Unhealthy does the trick nicely, but I’m sure he is already familiar with the statistics for how smoking is harmful to him (also not such a bad choice of phrase) and it’s still basically his choice.

How much of his secondhand smoke goes into YOUR lungs is however your choice. That was the main point of my original post. If you don’t think it’s harmful to you, do a little research. You were concerned about his misinterpreting this as a rejection of him. What you are rejecting is the smoke, which you have every right to do. Just make the difference clear to him. Rejecting his secondhand smoke is not rejecting him. It is protecting your own lungs which you have every right to do. If he doesn’t respect you enough to honor that, isn’t it better that you find out sooner than later?

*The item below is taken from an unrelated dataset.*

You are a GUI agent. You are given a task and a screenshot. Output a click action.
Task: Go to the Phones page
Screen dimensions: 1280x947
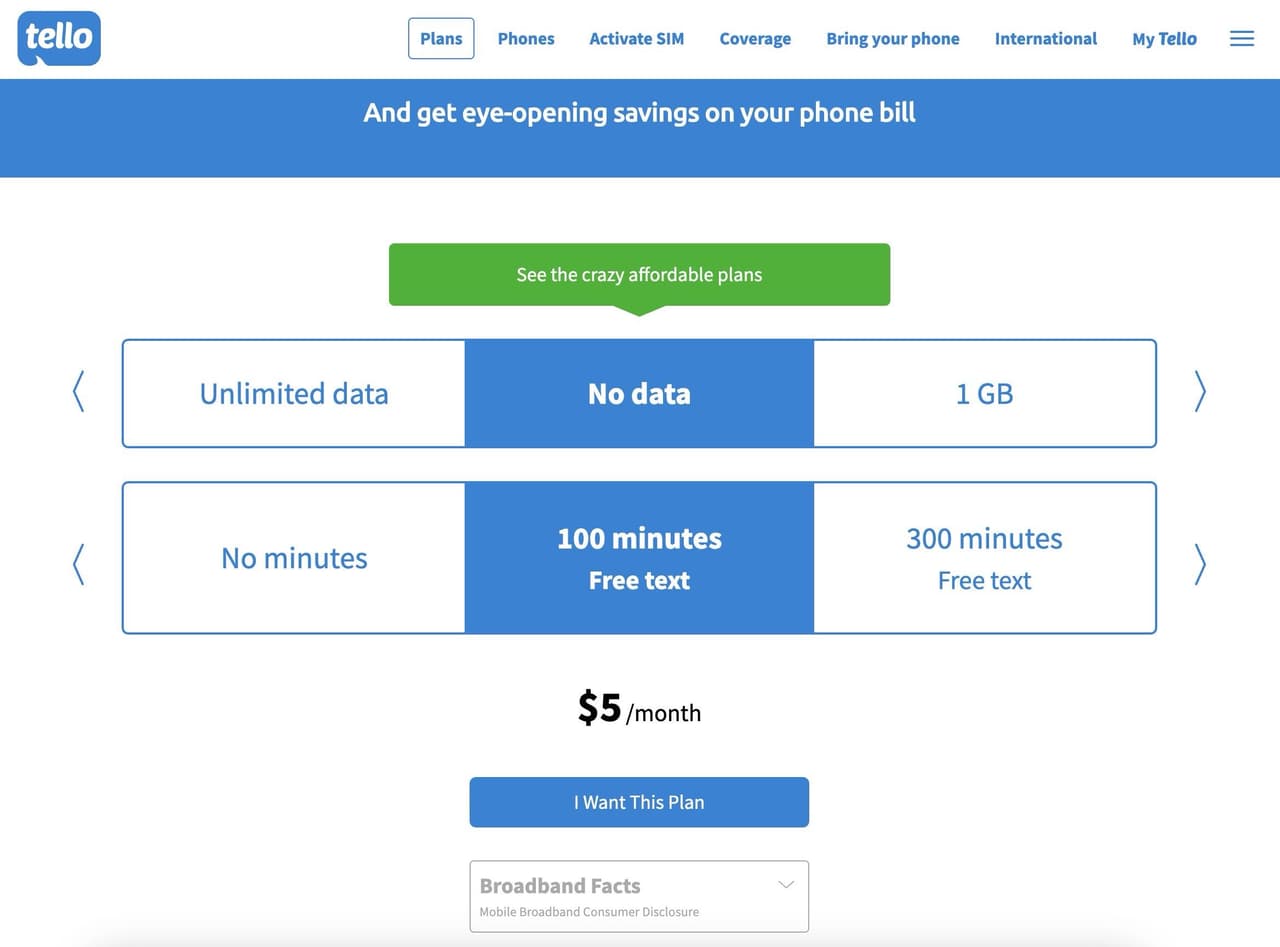tap(526, 39)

Fortunately, my guy was intelligent, did his own research and was very well aware of how his smoking affected others (not just me) so it didn’t take a whole lot of persuading.

Your mileage may vary.

dee1313's avatar

I read somewhere that smoking marijuana makes it harder to quit smoking cigarettes.

Did it ever cross your mind to show him how much much he’d save in a month or year by not smoking?

It is bad for your health (duh). Not just the cancer part, but it makes it hard to be athletic. I know a couple of Marines who have quit smoking because it was hurting their running time (and they are tested on it). It makes it harder to run or go up a lot of stairs. Then, there is eczema. And if he doesn’t care about doing that to himself, he should care about doing it to the people around him.

It also makes you smell that way (super noticeable to those who don’t smoke, trust me. I can’t stand being around someone who has just come back inside from smoking). If you smoke in the house, your house and clothes smell that way too. Its inconvenient for the people that don’t smoke. I am usually the DD, but smokers wont ride with me (and instead drive drunk, the idiots) because I won’t let them smoke in my car.

In the end, he will only quit smoking if he wants to. Don’t force him, just tell him your concerns. Honestly, I would never date a smoker. My husband chews (yuk!) but it doesn’t smell, it doesn’t hurt me, and I don’t taste it when I kiss him (where as when he smokes with other smokers (when he’s drinking) I can taste it).

If a smoker tries to quit but isn’t completely into it (aka the smoking doesn’t bother them that much (often, financial reasons alone aren’t enough)) then they will likely fail, and it will only hurt future attempts.

I’ve noticed a lot of it is habit. You probably get used to smoking whenever you’re in the car, or after work, or after you eat or something (I don’t know specifics, I’ve never smoked). You can try to replace one habit with another. My mom chews gum instead of smokes. My husband tried sunflower seeds to stop chewing, but the salt made the inside of his mouth raw and hurt (otherwise he’d probably just be sucking sunflower seeds all day). You could try using a nicotine patch (because some people are addicted to it for the stress relief abilities or something…) and chewing on a pen or something during the times you’d usually smoke.

It would certainly be hard if he has friends that smoke, though, because he’d be smelling it on them. He could try chewing instead of smoking, I know of a friend that did that. At least he isn’t hurting anyone else that way, and it may be cheaper (depending on how often he smokes). The friend that went from smoking to chewing doesn’t chew as often as he smoked.

airowDee's avatar

@dee1313

thank you so much. He just said it’s disgusting to chew on ciagrettes. But you provide a really insightful answer.

dee1313's avatar

Not a problem.

And to clarify, I meant using chewing tobacco, the stuff that comes in the cans. I didn’t know people chew on their cigarettes. They have chewing tobacco pouches so the stuff doesn’t get all over, but it is still disgusting. Spit bottles, having it in your teeth, yuck. Though I do find it rather amusing when my husband accidental spits in is water bottle instead of his spit bottle. He’s done it in a beer too.

Silhouette's avatar

The physical withdrawals from smoking only last 3 days. If you can white knuckle your way past those 3 days you’ve got a chance. Also, smoking masks all kinds of minor and not so minor aches and pains so it’s worth noting he may feel worse before he feels better. Keep hydrated, exercise and get plenty of sleep.